---- INPUT DATA

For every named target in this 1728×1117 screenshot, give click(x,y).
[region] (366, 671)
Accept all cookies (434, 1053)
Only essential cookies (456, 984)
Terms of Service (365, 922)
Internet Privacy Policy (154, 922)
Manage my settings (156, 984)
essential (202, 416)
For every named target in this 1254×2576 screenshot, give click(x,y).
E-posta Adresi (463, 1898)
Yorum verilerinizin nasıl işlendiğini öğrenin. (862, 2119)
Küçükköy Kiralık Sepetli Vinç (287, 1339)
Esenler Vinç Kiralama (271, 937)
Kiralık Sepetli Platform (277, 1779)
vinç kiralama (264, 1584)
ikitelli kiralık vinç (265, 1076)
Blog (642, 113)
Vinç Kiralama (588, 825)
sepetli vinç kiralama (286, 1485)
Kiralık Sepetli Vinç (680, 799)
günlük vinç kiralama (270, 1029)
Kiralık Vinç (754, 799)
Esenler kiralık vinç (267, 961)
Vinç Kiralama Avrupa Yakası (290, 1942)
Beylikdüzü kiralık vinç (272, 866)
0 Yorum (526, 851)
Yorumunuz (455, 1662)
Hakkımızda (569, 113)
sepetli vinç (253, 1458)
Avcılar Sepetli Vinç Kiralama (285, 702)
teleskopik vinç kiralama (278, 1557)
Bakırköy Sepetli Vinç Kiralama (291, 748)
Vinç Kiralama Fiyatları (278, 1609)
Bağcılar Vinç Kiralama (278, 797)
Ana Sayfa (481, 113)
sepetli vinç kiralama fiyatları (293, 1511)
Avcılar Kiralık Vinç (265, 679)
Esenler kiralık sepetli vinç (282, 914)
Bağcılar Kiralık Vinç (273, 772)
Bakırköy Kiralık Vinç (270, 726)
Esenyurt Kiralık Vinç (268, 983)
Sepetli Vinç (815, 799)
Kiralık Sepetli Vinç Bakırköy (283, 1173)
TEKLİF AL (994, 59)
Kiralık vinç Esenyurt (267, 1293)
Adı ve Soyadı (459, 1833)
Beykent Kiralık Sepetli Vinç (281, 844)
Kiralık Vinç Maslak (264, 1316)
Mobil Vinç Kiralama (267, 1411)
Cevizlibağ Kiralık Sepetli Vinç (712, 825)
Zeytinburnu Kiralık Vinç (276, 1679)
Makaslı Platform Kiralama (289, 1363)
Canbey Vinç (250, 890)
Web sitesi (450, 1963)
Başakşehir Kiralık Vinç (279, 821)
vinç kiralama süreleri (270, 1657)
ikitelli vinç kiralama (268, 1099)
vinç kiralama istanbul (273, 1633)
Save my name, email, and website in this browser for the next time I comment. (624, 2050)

--------

• _ASSIGNMENT_: Copy the lines of the data above exactly as written, beginning with the line containing "Esenyurt Kiralık Vinç (268, 983)" and ending with the line containing "Mobil Vinç Kiralama (267, 1411)", and leave out all other lines.

• _OUTPUT_:
Esenyurt Kiralık Vinç (268, 983)
Sepetli Vinç (815, 799)
Kiralık Sepetli Vinç Bakırköy (283, 1173)
TEKLİF AL (994, 59)
Kiralık vinç Esenyurt (267, 1293)
Adı ve Soyadı (459, 1833)
Beykent Kiralık Sepetli Vinç (281, 844)
Kiralık Vinç Maslak (264, 1316)
Mobil Vinç Kiralama (267, 1411)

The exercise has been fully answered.